When the mating season swings around, puffins get their best beaks out — but you need to bring out a UV lamp to see it.
Researchers have long suspected that puffin (genus Fratercula) bills are more of a display piece than an efficient pecking machine. However, apart from the obvious pomp these organs are presented with, we didn’t have much evidence in favor of our theory. That all changed recently, when Jamie Dunning, an ornithologist affiliated with the University of Nottingham, showed that the bills are patterned with ridges that glow in ultraviolet (UV) light.
Blingy Bill
Birds don’t see the world exactly as we do. For starters, there’s quite a lot of evidence suggesting they can actually see magnetic fields. They also have the ability to see radiation at the UV end of the spectrum, which is radiation of higher energy than that in the visible spectrum of red, blue, and green. In other words, they can see some ‘colors’ that we cannot under normal circumstances — they become visible to us only under a UV light.
This knowledge has helped us discover patterns and colors in the plumage of other species that were invisible to the naked eye.
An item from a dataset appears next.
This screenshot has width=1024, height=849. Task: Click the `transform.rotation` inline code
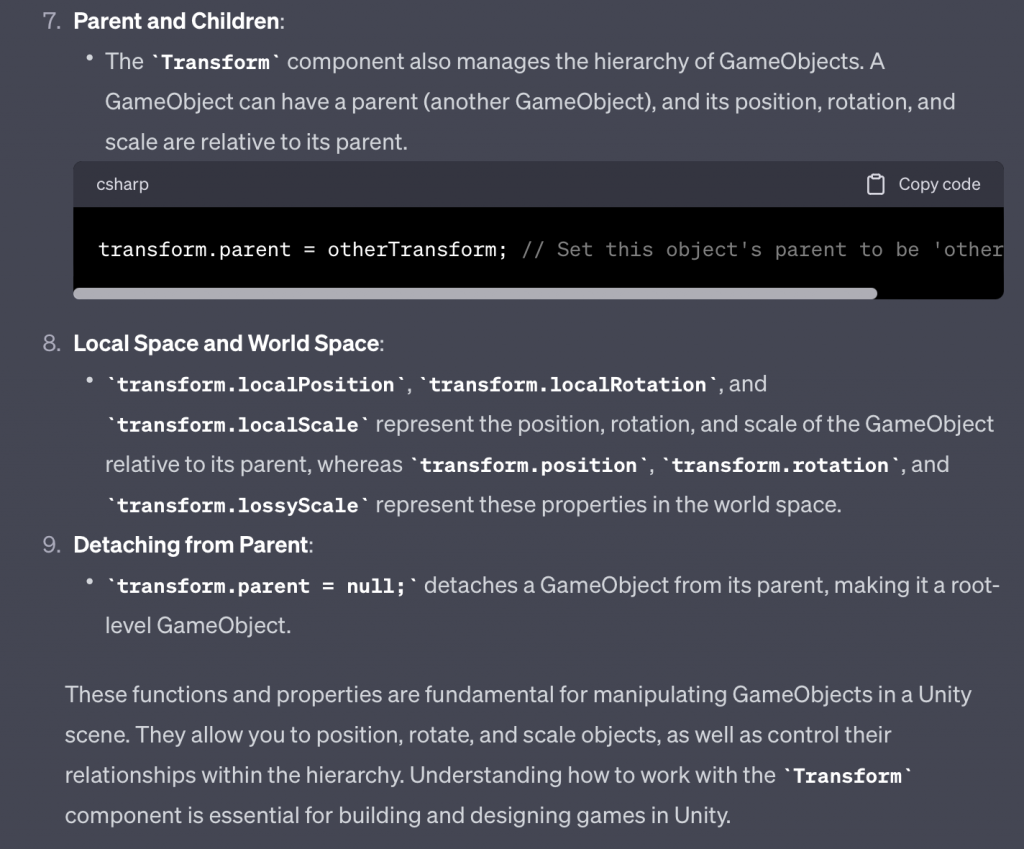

It also led Dunning to suspect that the puffins may similarly hide an ace up their beak, given the structure’s blatant role as sexual advertisement. So, he set out to see if this was the case — starting with a dead puffin.
“I had one in the freezer – I’m the kind of guy people send dead birds to,” he said. “I had a UV light because we do a lot of spider stuff in the lab and a lot of them and scorpions glow in UV light, so I just turned the torch on the puffin and took a photo of what I saw.”
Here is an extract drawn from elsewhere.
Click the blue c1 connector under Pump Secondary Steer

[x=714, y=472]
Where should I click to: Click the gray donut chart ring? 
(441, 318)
'[birds have] additional color cones in their retina that are sensitive to ultraviolet range.'
I exposed some of my specimens to UV light.
The Puffins bill was pretty cool, I wonder if it's related to signalling? #Ornithology pic.twitter.com/eZTbrmi0y5— Jamie Dunning (@JamieDunning) February 8, 2018
The ridges you see glowing here, called the lamella and the cere, (which appear yellow to us) are how puffins see each other during normal daylight hours, thanks to their ability to peer into the UV spectrum. The next step for the team was to make sure the effect could be seen in living specimens as well — a process which adorably involved creating special sunglasses to protect the bird’s eyes from the bright UV light, Dunning recounts.
To study the ultraviolet properties of the puffins bill, we have had to design something to protect their eyes from the light.
These are our prototype auk 'sunglasses', designed at @designdotgold. #ornithology pic.twitter.com/LMCvdl3sv3
— Jamie Dunning (@JamieDunning) March 29, 2018
Although he reported that living puffins showcase the same glowing ridges on their beaks, Dunning notes that their exact function is still unknown. It’s likely involved in signaling an individual’s sexual availability or prowess to others, not very dissimilar to a puffin-Tinder. Given the fact that puffins go through winter (i.e. outside of the mating season) with small and brown beaks makes it likely that they are solely involved in sexual signaling — but more research will be needed until we can say for sure.
“The obvious things with puffin bills – the bit we all know, the big beautiful orange bill, is that it actually comes off after the breeding season,” Mr Dunning says. “Their ornamentation develops specifically for the breeding season, so the clues are there it’s for sexual selection, and therefore the clues are there that this UV is an adaptation for sexual signalling.”
“With a puffin’s bill you don’t have to look at it very long to see that there’s hundreds of thousands of years of sexual selection there.”
Dunning plans to publish a paper detailing the findings with colleagues at the University of New Brunswick, and expects more research will follow.